--- Given data ---

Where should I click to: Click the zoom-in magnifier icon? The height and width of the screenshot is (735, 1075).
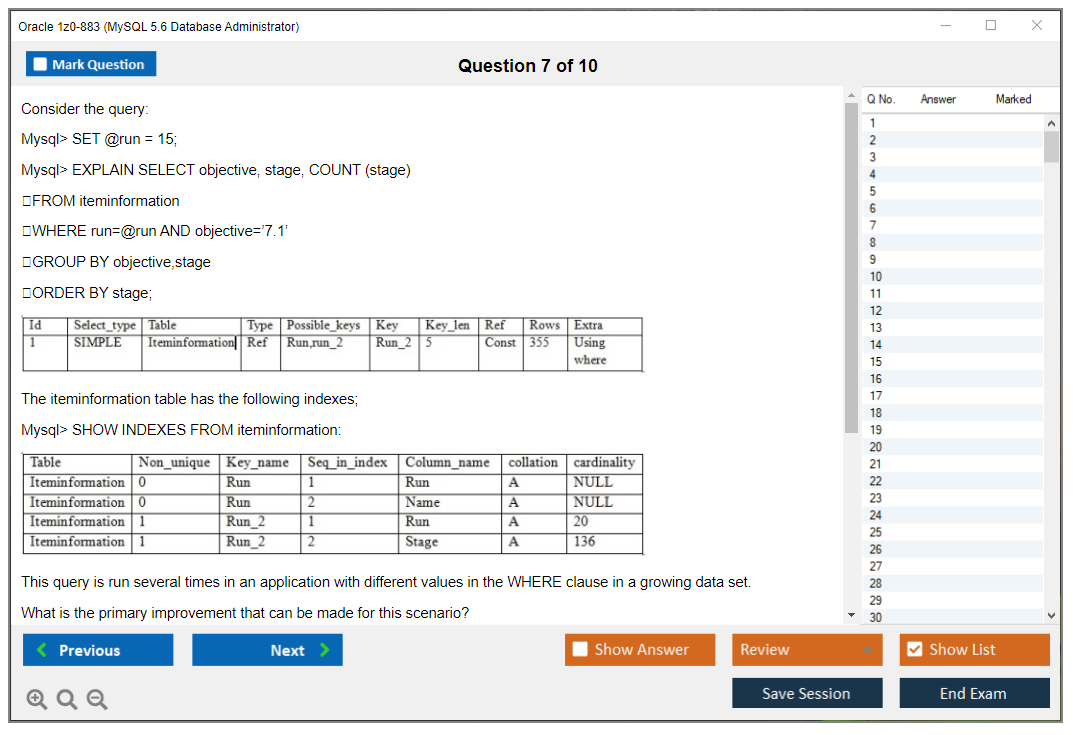click(x=37, y=699)
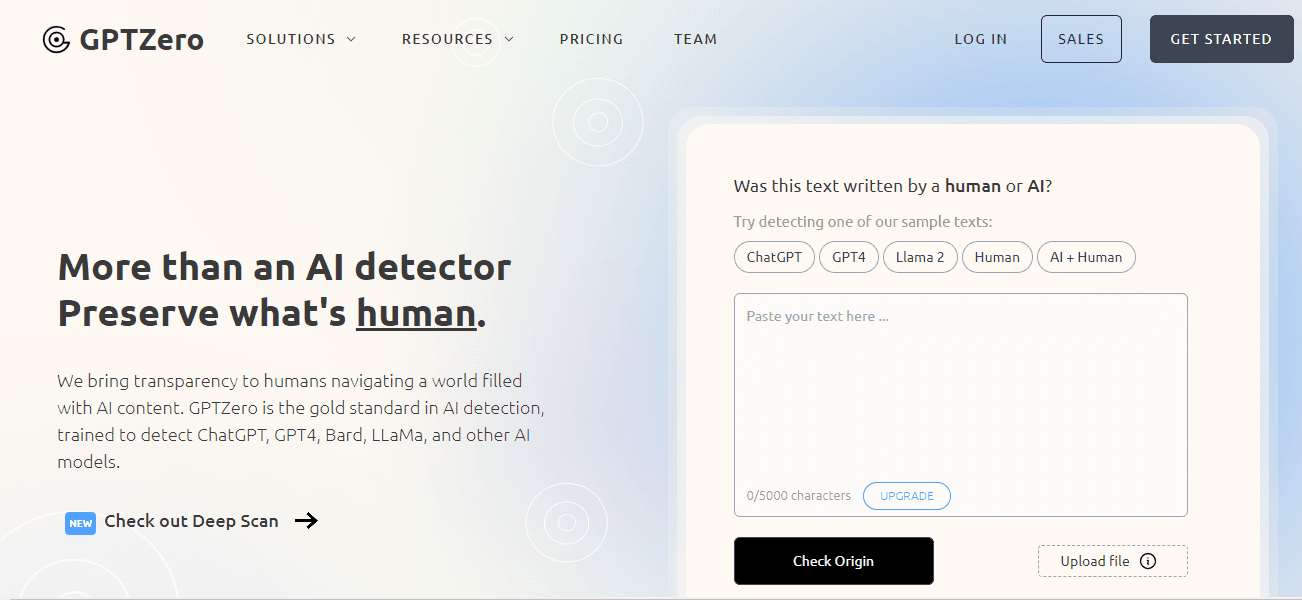Expand the Solutions dropdown menu
Image resolution: width=1302 pixels, height=600 pixels.
pos(301,39)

---

## [Problem statement]
Print every entry exactly as written, without the pictures.

## [Expected answer]
Where should I click to: Click the zoom-in magnifier icon? The height and width of the screenshot is (735, 1075).
click(x=37, y=699)
Expand the Solutions dropdown menu
Image resolution: width=1302 pixels, height=600 pixels.
pos(301,39)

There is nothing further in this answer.